== Segment start ==
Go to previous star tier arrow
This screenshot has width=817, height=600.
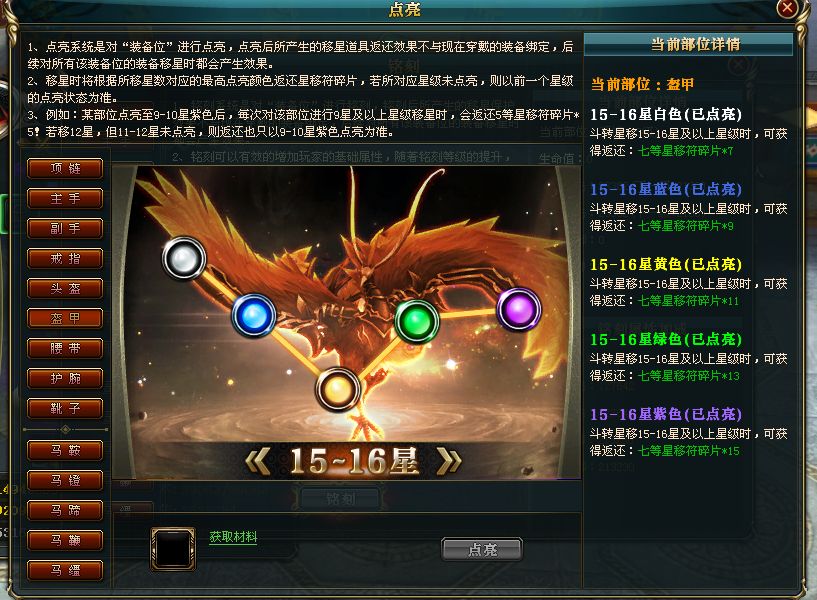point(257,461)
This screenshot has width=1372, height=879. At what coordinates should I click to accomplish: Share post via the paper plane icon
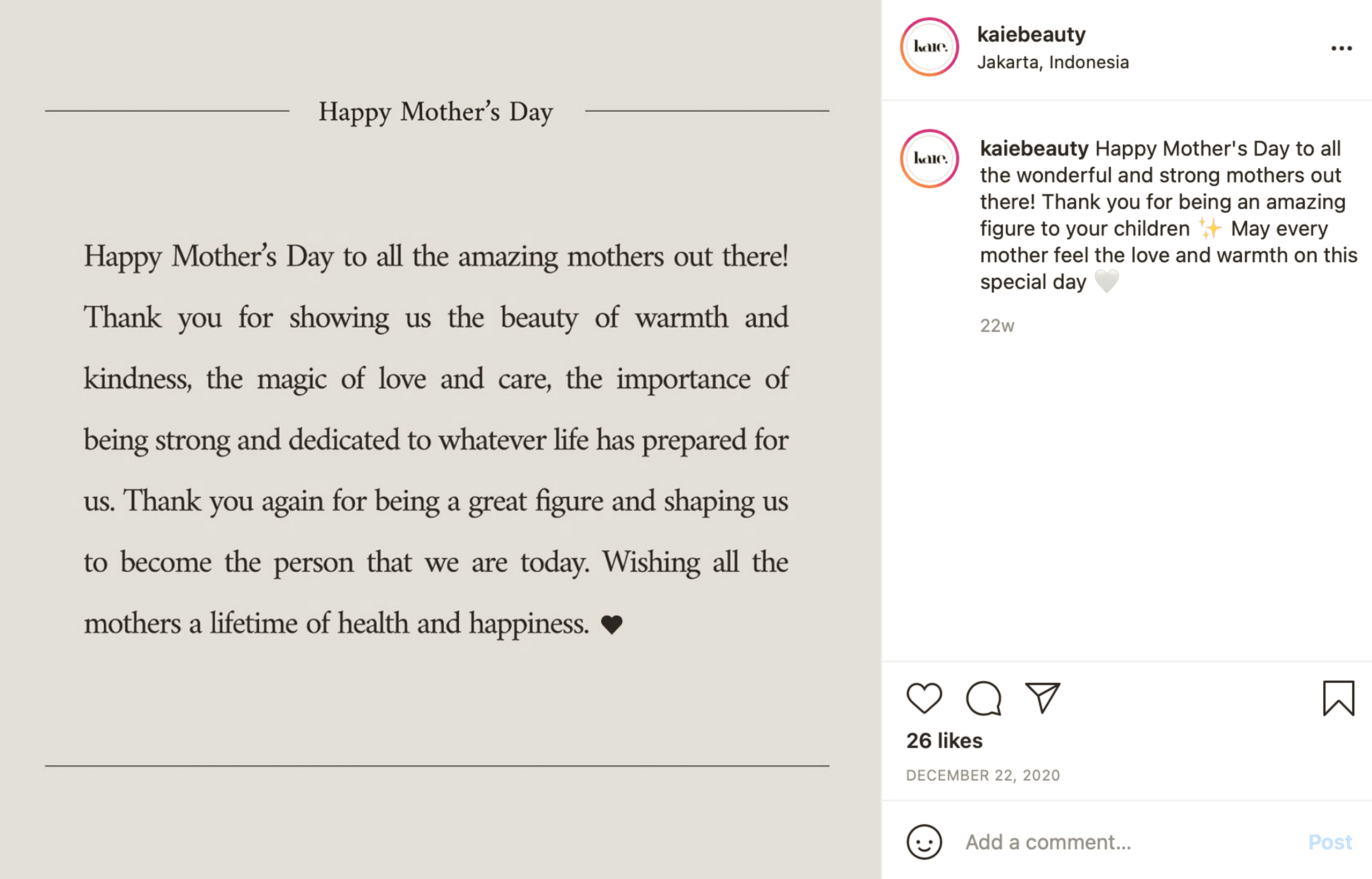(x=1042, y=697)
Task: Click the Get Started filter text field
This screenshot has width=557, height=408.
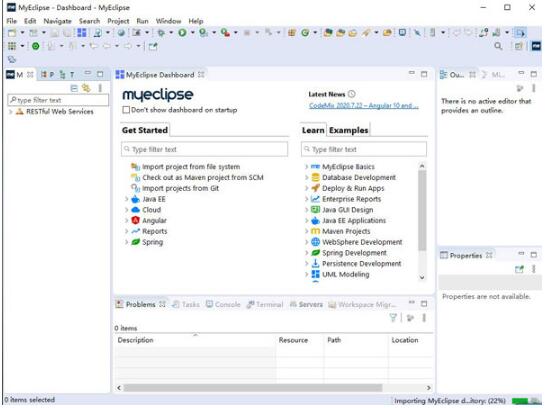Action: [x=205, y=149]
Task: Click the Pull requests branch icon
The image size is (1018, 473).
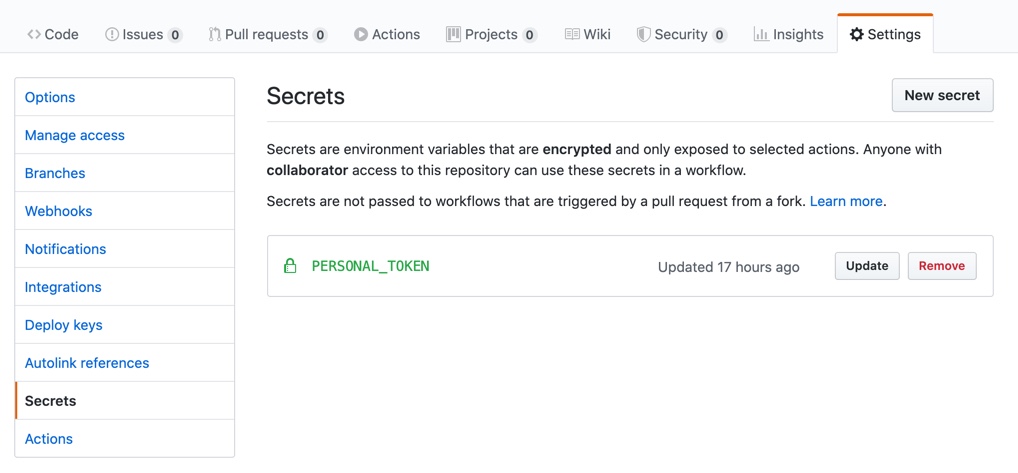Action: click(x=214, y=34)
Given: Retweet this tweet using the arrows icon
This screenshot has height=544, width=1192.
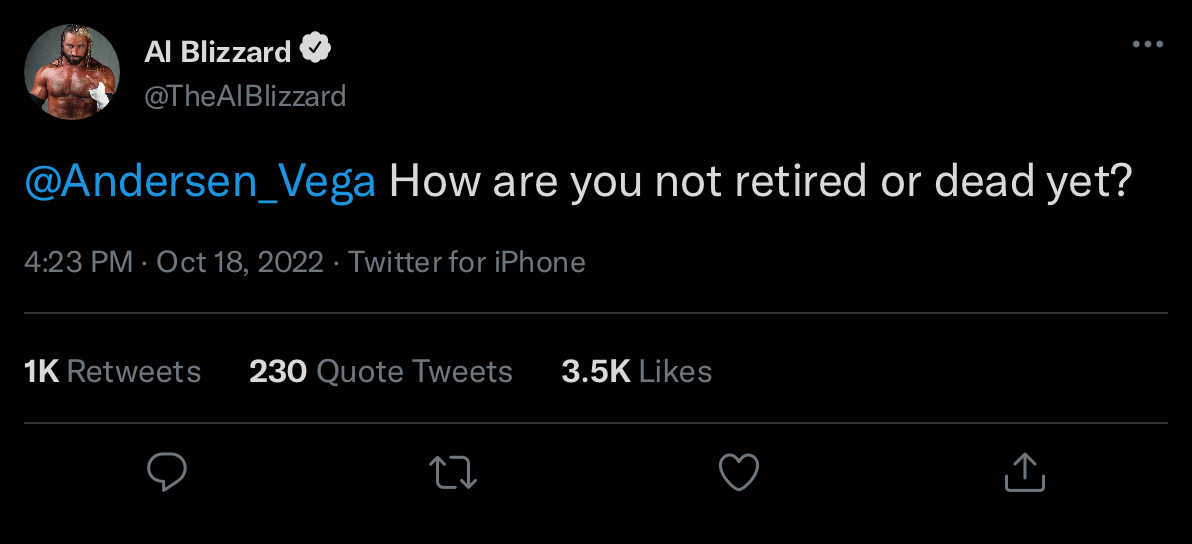Looking at the screenshot, I should point(453,472).
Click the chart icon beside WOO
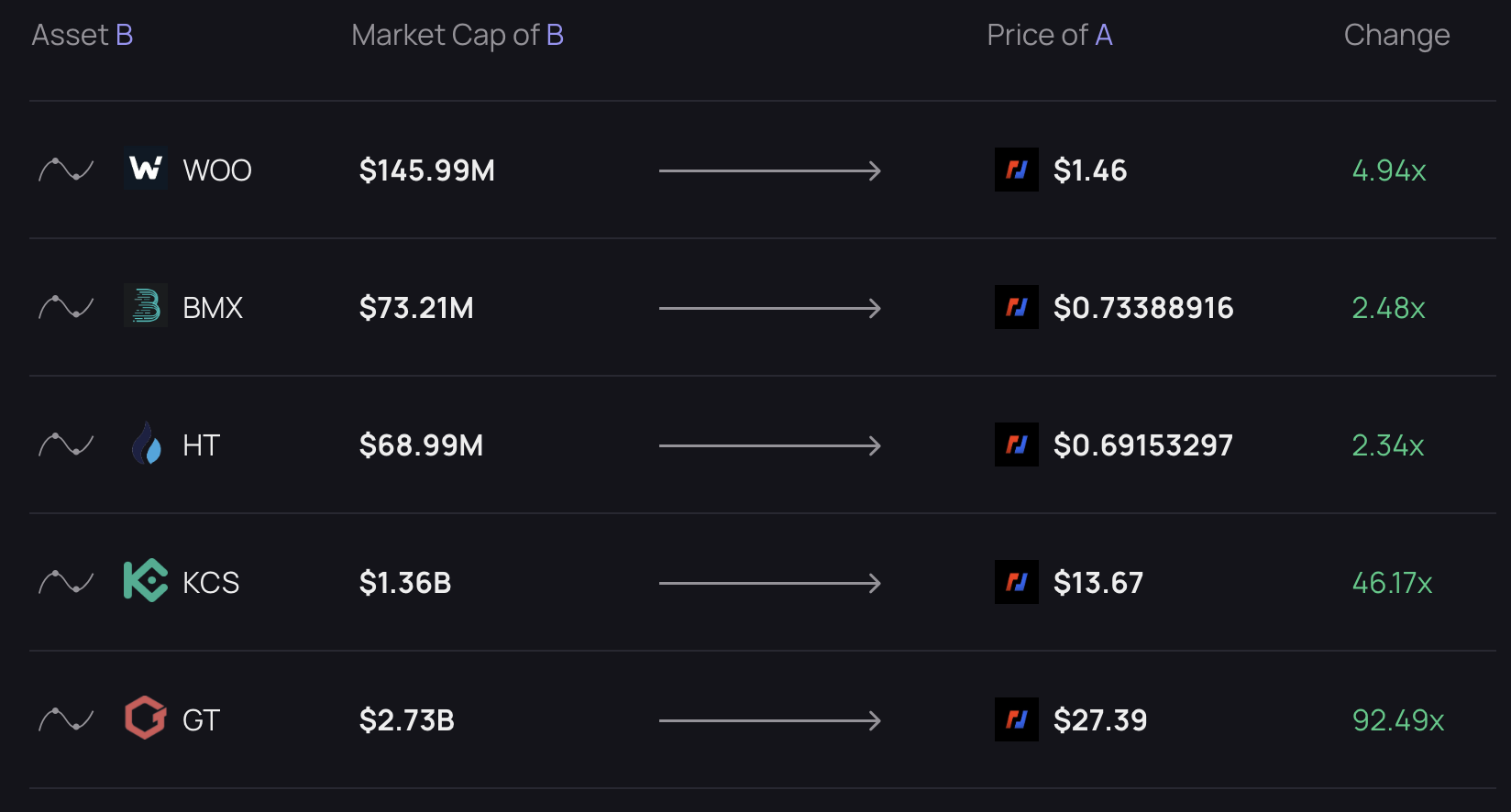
== Segment end ==
Restate the entries above word for word, keeping pictures out of the copy.

Answer section.
Go to previous star tier arrow
This screenshot has width=817, height=600.
point(257,461)
This screenshot has width=1372, height=879. At what coordinates should I click to accomplish: Share post via the paper plane icon
(x=1042, y=697)
Task: Click the Get Started filter text field
This screenshot has width=557, height=408.
Action: [x=205, y=149]
Task: Click the Pull requests branch icon
The image size is (1018, 473).
Action: click(x=214, y=34)
Given: Retweet this tweet using the arrows icon
This screenshot has height=544, width=1192.
Looking at the screenshot, I should point(453,472).
Click the chart icon beside WOO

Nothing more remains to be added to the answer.